_PROBLEM_:
Each line below should be reproduced without any alteration.

_Recorded data_:
....

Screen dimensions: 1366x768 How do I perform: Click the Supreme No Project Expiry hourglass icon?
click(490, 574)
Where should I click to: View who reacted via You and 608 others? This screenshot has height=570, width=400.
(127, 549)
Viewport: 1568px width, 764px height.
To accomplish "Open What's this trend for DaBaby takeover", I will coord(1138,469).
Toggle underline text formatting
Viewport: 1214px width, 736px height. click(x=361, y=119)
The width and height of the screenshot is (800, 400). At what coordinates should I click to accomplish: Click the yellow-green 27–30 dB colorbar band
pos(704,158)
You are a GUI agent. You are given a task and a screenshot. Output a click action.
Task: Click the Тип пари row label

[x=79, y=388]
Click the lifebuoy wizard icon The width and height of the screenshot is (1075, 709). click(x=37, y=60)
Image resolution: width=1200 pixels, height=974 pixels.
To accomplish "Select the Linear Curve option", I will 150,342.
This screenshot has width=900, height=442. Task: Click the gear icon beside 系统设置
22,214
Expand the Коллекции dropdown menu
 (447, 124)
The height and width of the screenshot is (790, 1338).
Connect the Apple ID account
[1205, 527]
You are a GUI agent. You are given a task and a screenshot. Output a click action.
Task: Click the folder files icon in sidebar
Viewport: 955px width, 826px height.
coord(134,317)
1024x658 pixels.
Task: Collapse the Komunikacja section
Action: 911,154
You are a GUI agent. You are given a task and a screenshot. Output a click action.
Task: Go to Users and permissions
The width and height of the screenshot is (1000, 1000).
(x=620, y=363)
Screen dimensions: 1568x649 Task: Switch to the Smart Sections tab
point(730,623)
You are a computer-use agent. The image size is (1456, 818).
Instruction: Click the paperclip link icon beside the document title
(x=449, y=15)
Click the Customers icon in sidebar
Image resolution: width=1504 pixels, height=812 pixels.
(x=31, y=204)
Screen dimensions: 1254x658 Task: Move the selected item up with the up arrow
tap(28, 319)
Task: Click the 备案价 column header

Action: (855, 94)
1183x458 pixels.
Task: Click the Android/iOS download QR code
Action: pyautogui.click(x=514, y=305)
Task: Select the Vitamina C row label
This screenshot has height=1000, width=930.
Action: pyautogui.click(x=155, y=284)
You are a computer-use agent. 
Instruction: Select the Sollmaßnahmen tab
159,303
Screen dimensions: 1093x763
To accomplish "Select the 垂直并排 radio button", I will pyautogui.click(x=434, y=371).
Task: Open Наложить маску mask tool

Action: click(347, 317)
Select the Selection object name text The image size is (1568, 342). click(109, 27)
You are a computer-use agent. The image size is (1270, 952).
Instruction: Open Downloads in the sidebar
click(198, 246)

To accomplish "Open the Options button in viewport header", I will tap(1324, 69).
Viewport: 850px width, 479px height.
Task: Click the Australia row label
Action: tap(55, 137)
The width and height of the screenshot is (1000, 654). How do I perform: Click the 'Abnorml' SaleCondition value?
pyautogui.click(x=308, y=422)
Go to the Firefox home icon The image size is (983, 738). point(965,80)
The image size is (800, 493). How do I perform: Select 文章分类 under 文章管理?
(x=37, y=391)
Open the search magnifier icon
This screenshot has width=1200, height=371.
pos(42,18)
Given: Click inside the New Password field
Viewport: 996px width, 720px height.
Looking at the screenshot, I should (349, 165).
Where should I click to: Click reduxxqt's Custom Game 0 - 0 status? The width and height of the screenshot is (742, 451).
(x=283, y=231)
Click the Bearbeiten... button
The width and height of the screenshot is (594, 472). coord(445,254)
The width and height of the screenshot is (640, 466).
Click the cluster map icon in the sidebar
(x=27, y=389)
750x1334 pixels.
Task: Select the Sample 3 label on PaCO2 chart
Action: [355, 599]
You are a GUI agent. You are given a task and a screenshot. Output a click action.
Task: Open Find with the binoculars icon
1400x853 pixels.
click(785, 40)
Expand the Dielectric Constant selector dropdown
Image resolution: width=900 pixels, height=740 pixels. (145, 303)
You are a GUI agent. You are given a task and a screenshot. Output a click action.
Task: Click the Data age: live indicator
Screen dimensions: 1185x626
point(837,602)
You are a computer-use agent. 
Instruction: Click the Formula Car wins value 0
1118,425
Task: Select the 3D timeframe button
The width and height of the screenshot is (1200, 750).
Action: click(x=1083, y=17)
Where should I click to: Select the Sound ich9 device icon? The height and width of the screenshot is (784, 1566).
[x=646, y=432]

....

_SOLUTION FOR THIS TASK_:
Screen dimensions: 1366x768 How do I perform: Click the Supreme No Project Expiry hourglass icon?
click(490, 574)
Where should I click to: View who reacted via You and 608 others? This screenshot has height=570, width=400.
(127, 549)
Viewport: 1568px width, 764px height.
To accomplish "Open What's this trend for DaBaby takeover", I will coord(1138,469).
Toggle underline text formatting
Viewport: 1214px width, 736px height. click(x=361, y=119)
The width and height of the screenshot is (800, 400). At what coordinates should I click to accomplish: Click the yellow-green 27–30 dB colorbar band
pos(704,158)
You are a GUI agent. You are given a task and a screenshot. Output a click action.
Task: Click the Тип пари row label

[x=79, y=388]
Click the lifebuoy wizard icon The width and height of the screenshot is (1075, 709). click(x=37, y=60)
Image resolution: width=1200 pixels, height=974 pixels.
To accomplish "Select the Linear Curve option", I will 150,342.
This screenshot has width=900, height=442. Task: Click the gear icon beside 系统设置
22,214
Expand the Коллекции dropdown menu
 (447, 124)
The height and width of the screenshot is (790, 1338).
Connect the Apple ID account
[1205, 527]
You are a GUI agent. You are given a task and a screenshot. Output a click action.
Task: Click the folder files icon in sidebar
Viewport: 955px width, 826px height.
coord(134,317)
1024x658 pixels.
Task: Collapse the Komunikacja section
Action: 911,154
You are a GUI agent. You are given a task and a screenshot. Output a click action.
Task: Go to Users and permissions
The width and height of the screenshot is (1000, 1000).
(x=620, y=363)
Screen dimensions: 1568x649 Task: Switch to the Smart Sections tab
point(730,623)
You are a computer-use agent. The image size is (1456, 818).
Instruction: Click the paperclip link icon beside the document title
(x=449, y=15)
Click the Customers icon in sidebar
Image resolution: width=1504 pixels, height=812 pixels.
(x=31, y=204)
Screen dimensions: 1254x658 Task: Move the selected item up with the up arrow
tap(28, 319)
Task: Click the 备案价 column header

Action: (855, 94)
1183x458 pixels.
Task: Click the Android/iOS download QR code
Action: pyautogui.click(x=514, y=305)
Task: Select the Vitamina C row label
This screenshot has height=1000, width=930.
Action: pyautogui.click(x=155, y=284)
You are a computer-use agent. 
Instruction: Select the Sollmaßnahmen tab
159,303
Screen dimensions: 1093x763
To accomplish "Select the 垂直并排 radio button", I will pyautogui.click(x=434, y=371).
Task: Open Наложить маску mask tool

Action: click(347, 317)
Select the Selection object name text The image size is (1568, 342). click(109, 27)
You are a computer-use agent. The image size is (1270, 952).
Instruction: Open Downloads in the sidebar
click(198, 246)

To accomplish "Open the Options button in viewport header", I will tap(1324, 69).
Viewport: 850px width, 479px height.
Task: Click the Australia row label
Action: tap(55, 137)
The width and height of the screenshot is (1000, 654). How do I perform: Click the 'Abnorml' SaleCondition value?
pyautogui.click(x=308, y=422)
Go to the Firefox home icon The image size is (983, 738). point(965,80)
The image size is (800, 493). How do I perform: Select 文章分类 under 文章管理?
(x=37, y=391)
Open the search magnifier icon
This screenshot has width=1200, height=371.
pos(42,18)
Given: Click inside the New Password field
Viewport: 996px width, 720px height.
Looking at the screenshot, I should (349, 165).
Where should I click to: Click reduxxqt's Custom Game 0 - 0 status? The width and height of the screenshot is (742, 451).
(x=283, y=231)
Click the Bearbeiten... button
The width and height of the screenshot is (594, 472). coord(445,254)
The width and height of the screenshot is (640, 466).
Click the cluster map icon in the sidebar
(x=27, y=389)
750x1334 pixels.
Task: Select the Sample 3 label on PaCO2 chart
Action: [355, 599]
You are a GUI agent. You are given a task and a screenshot. Output a click action.
Task: Open Find with the binoculars icon
1400x853 pixels.
click(785, 40)
Expand the Dielectric Constant selector dropdown
Image resolution: width=900 pixels, height=740 pixels. (145, 303)
You are a GUI agent. You are given a task and a screenshot. Output a click action.
Task: Click the Data age: live indicator
Screen dimensions: 1185x626
point(837,602)
You are a computer-use agent. 
Instruction: Click the Formula Car wins value 0
1118,425
Task: Select the 3D timeframe button
The width and height of the screenshot is (1200, 750).
Action: click(x=1083, y=17)
Where should I click to: Select the Sound ich9 device icon? The height and width of the screenshot is (784, 1566).
[x=646, y=432]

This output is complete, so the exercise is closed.